Tuesday, February 28, 2012

Blood on the Balance Sheet

Last week's visit to Orissa still reverberates. During our travels last week, we drove past a bridge over the River Daya. River Daya holds a very important place in history. It is on the banks of this river that Ashoka, the mighty Magadhan emperor turned repentant seeing the destruction that his war on Kalinga had caused. As the clear waters of the river turned to a bloody red, Ashoka turned from war to compassion. As the corpses mounted on the banks of the river, Ashoka repented his meaningless war. Ashoka transformed from "Chandasoka" to "Dharmasoka". Evil Asoka gave way to Pious Asoka, and he then went on to be called "Ashoka the great".

Today, Orissa remains a battleground for different reasons. In Orissa, there is the tribal heartland untouched by modern advancements. However, if the news trickling in over the past few years is to be believed, Orissa is the new battleground between mining companies on one side and the defenseless tribal on the other. There have been Amnesty International reports of human rights violations of the tribals by a certain company in their quest for bauxite. Companies listed on the stock exchange, respectable companies where ordinary folks like you and me could be shareholders, these companies could be built over someones misery? The story is not about one company or one state or one country. The latest report is about a recent poster-child of the stock market, a path breaking micro-finance company who in their zeal for results played a role in many suicides of poor indebted villagers. It is said that their means of loan recovery were violent and brutal. This company was set up to enable and create an inclusive approach to development and it soon turned into the loan shark it was trying to replace, the village pawnbroker himself. The only difference between the two being this was organized business funded through the stock market by people like you and me. And then, who has not seen the headline grabbing news about the big Olympics sponsorship and the row it has created. A big corporation that took over a controversial company that caused the Bhopal gas tragedy and now refuses to acknowledge that as its doing. There are many instances of corporations doing the wrong thing, some thinking about the next quarter results and others thinking about long term empire building accumulating dubious blood stained assets, but all of them thinking about their story for the market analysts, thinking about their attractiveness for investors. All these companies think you, me and other investors will buy because we are only interested in return on investment. Isn't it time we set the record straight? Isn't it time we said "No" to investing in companies that plunder and pillage? 

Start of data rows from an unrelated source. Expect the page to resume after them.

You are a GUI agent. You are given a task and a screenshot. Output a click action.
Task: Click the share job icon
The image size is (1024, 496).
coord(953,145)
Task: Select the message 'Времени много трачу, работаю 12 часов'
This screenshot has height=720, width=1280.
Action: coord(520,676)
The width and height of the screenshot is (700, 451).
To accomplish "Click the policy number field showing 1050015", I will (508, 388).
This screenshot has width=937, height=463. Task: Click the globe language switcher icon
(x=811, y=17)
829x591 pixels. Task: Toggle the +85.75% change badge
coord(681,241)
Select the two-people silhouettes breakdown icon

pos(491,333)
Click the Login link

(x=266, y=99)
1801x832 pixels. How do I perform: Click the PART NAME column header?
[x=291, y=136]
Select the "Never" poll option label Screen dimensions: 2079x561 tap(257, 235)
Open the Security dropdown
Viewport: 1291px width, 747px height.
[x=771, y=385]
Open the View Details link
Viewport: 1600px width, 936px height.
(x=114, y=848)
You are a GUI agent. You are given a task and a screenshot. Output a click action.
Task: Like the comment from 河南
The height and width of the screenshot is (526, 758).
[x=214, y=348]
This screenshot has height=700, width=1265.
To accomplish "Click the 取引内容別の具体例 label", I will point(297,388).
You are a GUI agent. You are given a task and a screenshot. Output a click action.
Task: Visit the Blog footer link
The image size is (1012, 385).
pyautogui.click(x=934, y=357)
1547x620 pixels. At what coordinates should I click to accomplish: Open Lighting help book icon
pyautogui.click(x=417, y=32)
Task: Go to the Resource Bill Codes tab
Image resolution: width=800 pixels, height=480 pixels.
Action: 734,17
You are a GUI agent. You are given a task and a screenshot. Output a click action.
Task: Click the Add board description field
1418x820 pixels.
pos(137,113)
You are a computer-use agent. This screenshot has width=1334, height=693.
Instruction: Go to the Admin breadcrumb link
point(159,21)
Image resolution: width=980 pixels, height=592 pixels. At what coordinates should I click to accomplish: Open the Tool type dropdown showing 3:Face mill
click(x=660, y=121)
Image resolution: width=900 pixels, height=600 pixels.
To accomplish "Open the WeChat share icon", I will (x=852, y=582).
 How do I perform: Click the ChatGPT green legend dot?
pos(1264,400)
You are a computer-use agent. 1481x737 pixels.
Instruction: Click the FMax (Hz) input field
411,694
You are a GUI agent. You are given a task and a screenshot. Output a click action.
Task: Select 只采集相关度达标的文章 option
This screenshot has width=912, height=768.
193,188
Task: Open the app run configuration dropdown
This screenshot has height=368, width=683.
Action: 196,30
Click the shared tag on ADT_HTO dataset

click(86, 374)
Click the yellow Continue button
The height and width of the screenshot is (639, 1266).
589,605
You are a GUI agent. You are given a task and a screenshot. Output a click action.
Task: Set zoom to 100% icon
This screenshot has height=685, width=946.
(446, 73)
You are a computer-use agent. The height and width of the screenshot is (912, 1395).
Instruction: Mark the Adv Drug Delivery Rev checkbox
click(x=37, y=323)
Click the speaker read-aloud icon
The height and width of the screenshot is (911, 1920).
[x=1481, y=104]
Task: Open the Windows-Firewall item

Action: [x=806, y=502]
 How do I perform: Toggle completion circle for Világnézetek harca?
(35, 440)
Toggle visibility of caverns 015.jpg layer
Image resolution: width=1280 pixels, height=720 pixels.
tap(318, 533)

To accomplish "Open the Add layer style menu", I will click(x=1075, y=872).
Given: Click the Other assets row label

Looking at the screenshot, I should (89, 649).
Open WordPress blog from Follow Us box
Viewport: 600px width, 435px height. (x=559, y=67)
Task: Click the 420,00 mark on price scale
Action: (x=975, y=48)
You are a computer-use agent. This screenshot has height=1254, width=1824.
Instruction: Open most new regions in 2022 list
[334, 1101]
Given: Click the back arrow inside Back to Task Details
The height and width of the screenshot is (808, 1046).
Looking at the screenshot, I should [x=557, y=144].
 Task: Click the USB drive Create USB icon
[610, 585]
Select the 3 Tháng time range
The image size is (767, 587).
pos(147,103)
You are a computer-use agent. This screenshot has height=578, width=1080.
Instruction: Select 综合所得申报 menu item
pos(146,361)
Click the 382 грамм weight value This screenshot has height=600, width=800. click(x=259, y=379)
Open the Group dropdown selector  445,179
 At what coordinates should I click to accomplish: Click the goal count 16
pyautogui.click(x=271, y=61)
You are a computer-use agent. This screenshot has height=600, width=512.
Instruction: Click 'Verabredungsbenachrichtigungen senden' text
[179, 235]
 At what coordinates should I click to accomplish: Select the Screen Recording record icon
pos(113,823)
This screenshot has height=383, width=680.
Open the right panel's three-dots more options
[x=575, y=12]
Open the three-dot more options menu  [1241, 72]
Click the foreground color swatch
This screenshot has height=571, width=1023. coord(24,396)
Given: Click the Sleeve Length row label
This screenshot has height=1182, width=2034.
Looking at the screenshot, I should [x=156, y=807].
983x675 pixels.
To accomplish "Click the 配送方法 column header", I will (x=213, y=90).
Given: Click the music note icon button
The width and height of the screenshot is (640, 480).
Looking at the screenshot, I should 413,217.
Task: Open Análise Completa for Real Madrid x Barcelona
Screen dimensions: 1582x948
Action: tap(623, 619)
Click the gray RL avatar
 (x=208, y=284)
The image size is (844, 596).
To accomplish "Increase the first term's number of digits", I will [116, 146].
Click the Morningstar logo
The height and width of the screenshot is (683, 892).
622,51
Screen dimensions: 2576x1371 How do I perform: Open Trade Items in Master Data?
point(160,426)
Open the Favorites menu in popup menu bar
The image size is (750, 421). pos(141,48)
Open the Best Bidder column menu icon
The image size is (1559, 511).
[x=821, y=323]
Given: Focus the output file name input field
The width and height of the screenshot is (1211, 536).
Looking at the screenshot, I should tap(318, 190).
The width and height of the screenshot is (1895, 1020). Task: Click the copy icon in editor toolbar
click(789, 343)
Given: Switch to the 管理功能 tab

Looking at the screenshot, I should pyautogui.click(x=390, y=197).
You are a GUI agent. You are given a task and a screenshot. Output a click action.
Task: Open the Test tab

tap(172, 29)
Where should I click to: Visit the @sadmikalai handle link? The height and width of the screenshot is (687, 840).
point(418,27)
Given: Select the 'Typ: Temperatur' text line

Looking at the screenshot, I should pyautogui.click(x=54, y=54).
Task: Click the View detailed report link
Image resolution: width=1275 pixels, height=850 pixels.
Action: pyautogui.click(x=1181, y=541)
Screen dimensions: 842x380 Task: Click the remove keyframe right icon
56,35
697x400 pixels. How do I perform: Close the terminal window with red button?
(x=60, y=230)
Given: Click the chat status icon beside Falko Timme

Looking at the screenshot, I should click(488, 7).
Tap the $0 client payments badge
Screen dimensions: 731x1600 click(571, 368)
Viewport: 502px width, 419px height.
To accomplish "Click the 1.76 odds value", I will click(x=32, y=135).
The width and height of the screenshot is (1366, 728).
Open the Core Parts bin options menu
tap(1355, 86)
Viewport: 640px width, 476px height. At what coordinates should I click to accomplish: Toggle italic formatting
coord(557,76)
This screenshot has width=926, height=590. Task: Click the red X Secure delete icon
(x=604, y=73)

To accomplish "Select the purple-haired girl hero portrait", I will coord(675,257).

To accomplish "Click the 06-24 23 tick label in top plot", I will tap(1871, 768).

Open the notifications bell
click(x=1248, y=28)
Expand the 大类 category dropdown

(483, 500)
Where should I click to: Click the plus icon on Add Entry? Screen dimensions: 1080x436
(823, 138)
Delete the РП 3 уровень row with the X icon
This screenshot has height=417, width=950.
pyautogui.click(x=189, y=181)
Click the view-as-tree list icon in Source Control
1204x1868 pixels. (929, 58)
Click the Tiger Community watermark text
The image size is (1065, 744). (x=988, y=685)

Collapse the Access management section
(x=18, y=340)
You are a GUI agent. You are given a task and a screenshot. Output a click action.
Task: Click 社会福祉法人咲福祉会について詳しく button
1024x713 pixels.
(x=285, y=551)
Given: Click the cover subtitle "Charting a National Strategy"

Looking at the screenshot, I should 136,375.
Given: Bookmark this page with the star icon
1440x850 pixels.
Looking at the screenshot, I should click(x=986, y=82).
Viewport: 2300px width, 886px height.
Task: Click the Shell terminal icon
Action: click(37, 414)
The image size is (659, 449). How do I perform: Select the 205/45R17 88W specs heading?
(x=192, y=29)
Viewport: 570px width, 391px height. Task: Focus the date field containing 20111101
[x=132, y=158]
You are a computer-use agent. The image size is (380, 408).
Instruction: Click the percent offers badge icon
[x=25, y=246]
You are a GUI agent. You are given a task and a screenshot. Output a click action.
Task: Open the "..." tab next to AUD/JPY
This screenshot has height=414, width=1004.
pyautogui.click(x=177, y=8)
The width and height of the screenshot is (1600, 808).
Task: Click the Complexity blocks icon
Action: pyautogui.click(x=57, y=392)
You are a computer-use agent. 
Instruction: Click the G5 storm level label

This is the River Daya moment for all of us. It is time to replace the meaningless pursuit of "return on investment" with "social impact of investment". There are many clean companies out there, there are many businesses out there that truly mean to change the world for the better. Choose them in your portfolio, because they matter to this world, because they matter to your value system. Discard the blood stained corporations, you don't need bad karma. This is what conscious capitalism is all about, what shariah investments are about, what social impact investing is about......Think about it. It matters. Blood on your hands? Blood on the Balance Sheet? Say NO.